╭─ Material for this task
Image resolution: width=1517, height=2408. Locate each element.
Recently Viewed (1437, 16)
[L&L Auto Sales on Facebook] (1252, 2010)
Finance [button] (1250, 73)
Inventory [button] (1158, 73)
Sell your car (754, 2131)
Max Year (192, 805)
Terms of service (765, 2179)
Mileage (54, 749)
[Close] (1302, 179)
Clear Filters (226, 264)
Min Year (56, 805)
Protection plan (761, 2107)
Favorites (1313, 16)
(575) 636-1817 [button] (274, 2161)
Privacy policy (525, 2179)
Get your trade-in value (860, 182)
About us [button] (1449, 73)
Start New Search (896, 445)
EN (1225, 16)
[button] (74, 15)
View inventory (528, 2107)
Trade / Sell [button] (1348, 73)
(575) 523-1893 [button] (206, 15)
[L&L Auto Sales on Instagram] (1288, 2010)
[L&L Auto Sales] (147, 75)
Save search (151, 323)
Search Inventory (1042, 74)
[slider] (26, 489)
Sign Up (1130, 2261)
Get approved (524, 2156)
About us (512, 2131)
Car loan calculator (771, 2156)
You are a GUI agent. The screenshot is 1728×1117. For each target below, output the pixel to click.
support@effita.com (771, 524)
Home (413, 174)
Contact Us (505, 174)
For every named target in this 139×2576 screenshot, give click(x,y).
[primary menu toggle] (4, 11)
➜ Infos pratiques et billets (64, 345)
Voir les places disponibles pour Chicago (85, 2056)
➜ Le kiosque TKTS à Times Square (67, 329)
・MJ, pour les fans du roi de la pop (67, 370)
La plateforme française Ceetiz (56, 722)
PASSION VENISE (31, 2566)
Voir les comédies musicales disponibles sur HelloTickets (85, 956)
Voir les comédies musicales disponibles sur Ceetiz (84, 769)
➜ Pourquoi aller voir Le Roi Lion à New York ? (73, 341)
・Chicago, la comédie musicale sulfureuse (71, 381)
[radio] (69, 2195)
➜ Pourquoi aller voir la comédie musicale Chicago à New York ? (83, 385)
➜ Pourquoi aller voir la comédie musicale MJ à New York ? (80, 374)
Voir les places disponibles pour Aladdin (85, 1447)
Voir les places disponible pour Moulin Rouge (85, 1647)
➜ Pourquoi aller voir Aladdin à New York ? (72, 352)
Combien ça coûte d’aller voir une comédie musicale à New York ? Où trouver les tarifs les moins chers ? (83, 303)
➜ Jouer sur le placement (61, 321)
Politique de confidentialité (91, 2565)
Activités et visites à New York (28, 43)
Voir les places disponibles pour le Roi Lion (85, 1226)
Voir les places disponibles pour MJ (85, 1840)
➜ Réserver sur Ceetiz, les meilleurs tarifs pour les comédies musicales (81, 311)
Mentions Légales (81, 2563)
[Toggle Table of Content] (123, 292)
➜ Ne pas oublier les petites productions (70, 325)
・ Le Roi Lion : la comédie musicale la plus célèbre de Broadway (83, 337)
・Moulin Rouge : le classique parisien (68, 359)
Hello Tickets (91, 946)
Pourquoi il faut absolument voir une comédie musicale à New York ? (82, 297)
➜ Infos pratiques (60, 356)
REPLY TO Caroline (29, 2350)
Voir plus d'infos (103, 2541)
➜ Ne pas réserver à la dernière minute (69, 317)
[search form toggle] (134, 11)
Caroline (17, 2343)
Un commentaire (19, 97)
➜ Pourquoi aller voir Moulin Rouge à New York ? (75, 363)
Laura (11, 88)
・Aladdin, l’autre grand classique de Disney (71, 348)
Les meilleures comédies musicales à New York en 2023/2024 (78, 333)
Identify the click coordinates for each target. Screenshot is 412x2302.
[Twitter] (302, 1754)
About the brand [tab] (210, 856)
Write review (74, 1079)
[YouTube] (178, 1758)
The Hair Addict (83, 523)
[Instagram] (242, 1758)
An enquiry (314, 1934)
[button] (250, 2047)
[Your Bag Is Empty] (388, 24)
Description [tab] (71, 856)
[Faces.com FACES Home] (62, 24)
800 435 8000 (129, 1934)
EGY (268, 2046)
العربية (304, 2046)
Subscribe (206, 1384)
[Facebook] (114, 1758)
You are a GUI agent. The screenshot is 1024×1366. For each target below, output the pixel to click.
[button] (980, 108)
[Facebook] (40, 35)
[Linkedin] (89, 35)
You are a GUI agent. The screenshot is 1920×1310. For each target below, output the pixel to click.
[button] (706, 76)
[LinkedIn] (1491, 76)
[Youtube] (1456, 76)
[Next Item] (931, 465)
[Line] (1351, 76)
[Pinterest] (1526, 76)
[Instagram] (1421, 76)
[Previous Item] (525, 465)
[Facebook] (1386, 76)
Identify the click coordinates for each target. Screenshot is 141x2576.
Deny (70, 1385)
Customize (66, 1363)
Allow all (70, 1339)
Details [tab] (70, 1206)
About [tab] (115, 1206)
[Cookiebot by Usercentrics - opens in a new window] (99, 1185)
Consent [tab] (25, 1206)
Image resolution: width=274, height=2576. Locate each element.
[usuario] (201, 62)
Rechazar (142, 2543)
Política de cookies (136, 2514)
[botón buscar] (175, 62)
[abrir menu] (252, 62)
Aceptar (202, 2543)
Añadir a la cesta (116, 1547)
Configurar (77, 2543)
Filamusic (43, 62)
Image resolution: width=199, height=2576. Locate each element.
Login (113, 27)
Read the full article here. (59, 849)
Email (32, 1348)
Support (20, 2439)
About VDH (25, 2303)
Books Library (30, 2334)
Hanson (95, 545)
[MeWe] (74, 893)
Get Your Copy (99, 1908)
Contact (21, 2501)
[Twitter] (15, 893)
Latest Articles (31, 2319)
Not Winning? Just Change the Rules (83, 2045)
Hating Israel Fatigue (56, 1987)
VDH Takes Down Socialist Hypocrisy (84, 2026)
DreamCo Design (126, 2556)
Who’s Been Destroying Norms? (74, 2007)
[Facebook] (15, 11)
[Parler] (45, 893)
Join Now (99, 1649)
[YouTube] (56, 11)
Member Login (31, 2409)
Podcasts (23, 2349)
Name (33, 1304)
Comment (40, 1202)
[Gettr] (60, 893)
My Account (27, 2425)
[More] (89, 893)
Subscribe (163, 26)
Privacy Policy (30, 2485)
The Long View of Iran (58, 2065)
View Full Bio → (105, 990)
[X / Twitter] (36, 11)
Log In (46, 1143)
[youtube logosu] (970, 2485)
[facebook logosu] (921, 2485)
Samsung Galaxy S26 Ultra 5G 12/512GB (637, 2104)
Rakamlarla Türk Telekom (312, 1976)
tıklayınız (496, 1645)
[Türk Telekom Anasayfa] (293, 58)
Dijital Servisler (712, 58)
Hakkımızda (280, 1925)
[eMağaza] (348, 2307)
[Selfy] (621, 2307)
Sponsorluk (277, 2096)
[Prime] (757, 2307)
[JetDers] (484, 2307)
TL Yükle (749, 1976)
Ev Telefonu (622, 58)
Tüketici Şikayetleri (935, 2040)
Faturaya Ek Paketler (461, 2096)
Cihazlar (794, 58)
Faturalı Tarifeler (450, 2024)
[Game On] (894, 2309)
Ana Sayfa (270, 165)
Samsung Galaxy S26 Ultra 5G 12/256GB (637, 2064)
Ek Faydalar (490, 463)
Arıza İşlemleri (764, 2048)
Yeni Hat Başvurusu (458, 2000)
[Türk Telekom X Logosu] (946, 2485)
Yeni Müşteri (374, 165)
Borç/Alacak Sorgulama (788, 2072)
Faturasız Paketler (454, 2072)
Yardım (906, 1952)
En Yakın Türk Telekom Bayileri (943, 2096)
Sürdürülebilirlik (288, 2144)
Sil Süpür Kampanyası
╰─
> Task: Restate the material word for word, but only from its first line through the line containing "Min Year (56, 805)".

> Completed exercise:
Image resolution: width=1517, height=2408. Locate each element.
Recently Viewed (1437, 16)
[L&L Auto Sales on Facebook] (1252, 2010)
Finance [button] (1250, 73)
Inventory [button] (1158, 73)
Sell your car (754, 2131)
Max Year (192, 805)
Terms of service (765, 2179)
Mileage (54, 749)
[Close] (1302, 179)
Clear Filters (226, 264)
Min Year (56, 805)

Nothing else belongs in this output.